Friday, October 15, 2004
Drinking games
Alas, I cannot hide myself from the allure of drinking games. It's not the drink, don't you know, that drawns me ever thither. It's the silliness. And the repeatedly delightful discovery that much fun and insobriety is to be had from these games, even (and perhaps especially) when sober. Thus my joy at having discovered The Webtender Index of drinking games.I link my way over to "collections" to the first site, apparently called "Beer Drinking Games, and from thence to the game of Beirut, as depicted herein, is a case in significant point. At first blush, the rules are deceptively simple. Until you read them or someone tries to explain them to you. This seems to be a common and much-beloved characteristic of drinking games. Here are a few exemplary:
BOUNCE RULE - You can bounce a ball into the other teams cup, however once it bounces they can swat it away. If the ball lands in the cup it counts as 2 cups. Possession goes to the receiving team.
GOAL TENDING - Swatting the ball. If you swat the ball away before it hits the table or a cup the other team gets another shot or a cup is taken away, depending on how close the shot is.
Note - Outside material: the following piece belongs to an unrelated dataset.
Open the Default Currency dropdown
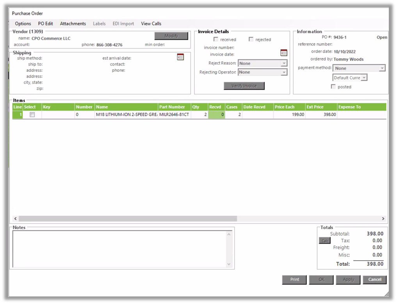Image resolution: width=397 pixels, height=304 pixels. 364,78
Usually decided by both teams at the time of the foul.
RICOCHET - If a ball bounces off an object other then the table (i.e. a player from the other team) while trying to swat at it AND goes into a cup, it counts. Sucks when this happens!
And the deleriously sexist, unabashedly adolescent:
BLOW RULE - ONLY WOMEN CAN BLOW! If a ball lands in a cup and is spinning around, a girl can try to blow the ball out of the cup and it won't count if it comes out. Yeah!
Scoff you may. But fun it is. Fun of what one might even call a junkyardly sort.